## GOAL
Reproduce everything from the line containing "Given: Select the 支持 column header" down to the line containing "coord(464,747)", replacing "menu" with "dropdown" and changing nothing else.
* START DATASET ROWS *
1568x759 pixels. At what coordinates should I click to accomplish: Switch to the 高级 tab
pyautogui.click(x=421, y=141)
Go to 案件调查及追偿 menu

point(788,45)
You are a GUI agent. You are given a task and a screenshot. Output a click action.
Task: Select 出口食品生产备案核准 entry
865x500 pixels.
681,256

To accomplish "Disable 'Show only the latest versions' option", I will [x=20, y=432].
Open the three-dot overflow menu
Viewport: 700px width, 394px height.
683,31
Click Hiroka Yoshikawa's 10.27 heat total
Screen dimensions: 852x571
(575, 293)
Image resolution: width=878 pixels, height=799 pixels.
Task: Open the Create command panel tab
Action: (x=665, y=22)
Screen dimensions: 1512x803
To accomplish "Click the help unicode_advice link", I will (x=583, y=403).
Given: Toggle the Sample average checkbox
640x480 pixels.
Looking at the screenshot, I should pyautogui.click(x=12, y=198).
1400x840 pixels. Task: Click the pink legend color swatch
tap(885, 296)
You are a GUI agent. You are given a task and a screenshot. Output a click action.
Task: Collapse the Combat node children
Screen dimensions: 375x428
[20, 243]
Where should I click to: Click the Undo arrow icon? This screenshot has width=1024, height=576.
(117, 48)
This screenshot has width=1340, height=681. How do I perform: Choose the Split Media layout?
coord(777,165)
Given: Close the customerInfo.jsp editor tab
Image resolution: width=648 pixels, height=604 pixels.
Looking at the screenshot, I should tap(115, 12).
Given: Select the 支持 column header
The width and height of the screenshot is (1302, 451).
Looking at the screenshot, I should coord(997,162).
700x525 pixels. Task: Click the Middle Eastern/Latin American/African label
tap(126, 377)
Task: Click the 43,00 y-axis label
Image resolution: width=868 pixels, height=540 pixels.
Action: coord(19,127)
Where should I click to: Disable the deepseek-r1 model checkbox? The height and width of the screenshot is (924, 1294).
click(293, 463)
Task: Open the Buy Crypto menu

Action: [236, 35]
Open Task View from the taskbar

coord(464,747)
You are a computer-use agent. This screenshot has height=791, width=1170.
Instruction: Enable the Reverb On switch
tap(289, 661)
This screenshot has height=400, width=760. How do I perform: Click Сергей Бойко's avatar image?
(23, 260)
* END DATASET ROWS *
## OUTPUT FOR THIS EXERCISE
Given: Select the 支持 column header
The width and height of the screenshot is (1302, 451).
Looking at the screenshot, I should coord(997,162).
700x525 pixels. Task: Click the Middle Eastern/Latin American/African label
tap(126, 377)
Task: Click the 43,00 y-axis label
Image resolution: width=868 pixels, height=540 pixels.
Action: coord(19,127)
Where should I click to: Disable the deepseek-r1 model checkbox? The height and width of the screenshot is (924, 1294).
click(293, 463)
Task: Open the Buy Crypto dropdown

Action: [236, 35]
Open Task View from the taskbar

coord(464,747)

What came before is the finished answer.